Image of doctor using laser equipment for eye surgery.

Corneal Transplants

Corneal Transplant/PKP – This procedure is recommended for patients that have keratoconus, scarred cornea, corneal edema or some form of injury/trauma. A graft replaces central corneal tissue, damaged due to disease or eye injury, with healthy corneal tissue donated from a local eye bank. An unhealthy cornea affects your vision by scattering or distorting light and causing glare and blurred vision. A cornea transplant may be necessary to restore your functional vision.

Before donor corneas are released for transplant, the tissue is checked for clarity. Also, donor eyes supplying transplant tissue are meticulously screened for presence of diseases such as hepatitis and AIDS or other damage to ensure the health and safety of the recipient.

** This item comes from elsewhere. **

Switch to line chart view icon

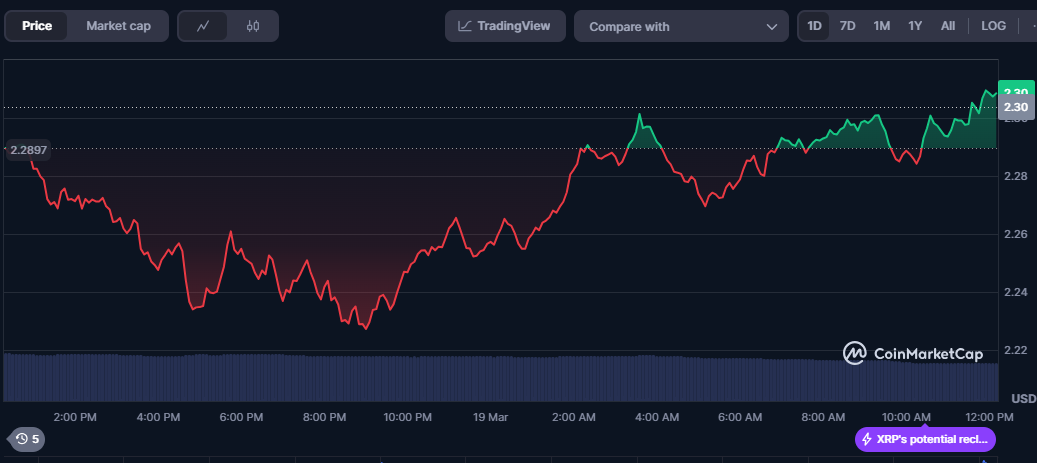pyautogui.click(x=203, y=26)
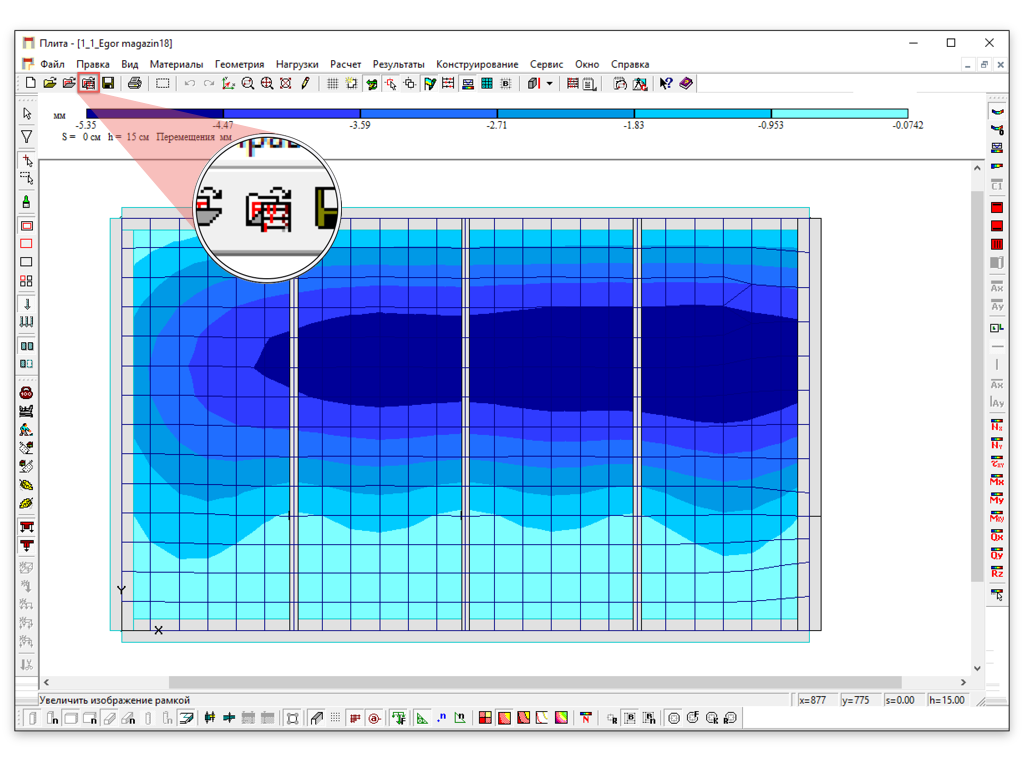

Corneal transplants are performed on an outpatient basis with a local monitored anesthesia used, depending on your health, age and whether or not you prefer to be asleep during the procedure. A round, button-shaped section of tissue is then removed from your diseased or injured cornea. A nearly identical-shaped button from the donor tissue is then sutured into place. Finally, the surgeon will place a plastic shield over your eye to protect it from being inadvertently rubbed or bumped.

The total recovery time for a corneal transplant can be up to a year or longer. Initially, your vision will be blurry and the site of your corneal transplant may be swollen and slightly thicker than the rest of your cornea. As your vision improves, you will gradually be able to return to your normal daily activities. For the first several weeks, heavy exercise and lifting are prohibited.

However, you should be able to return to work three to seven days after surgery, depending on your job. Steroid eye drops will be prescribed for several months to help your body accept the new corneal graft. Stitches usually are removed three to 17 months post-surgery, depending on the health of your eye and the rate of healing. Adjustments can be made to the sutures surrounding the new cornea to help reduce the amount of astigmatism resulting from an irregular eye surface.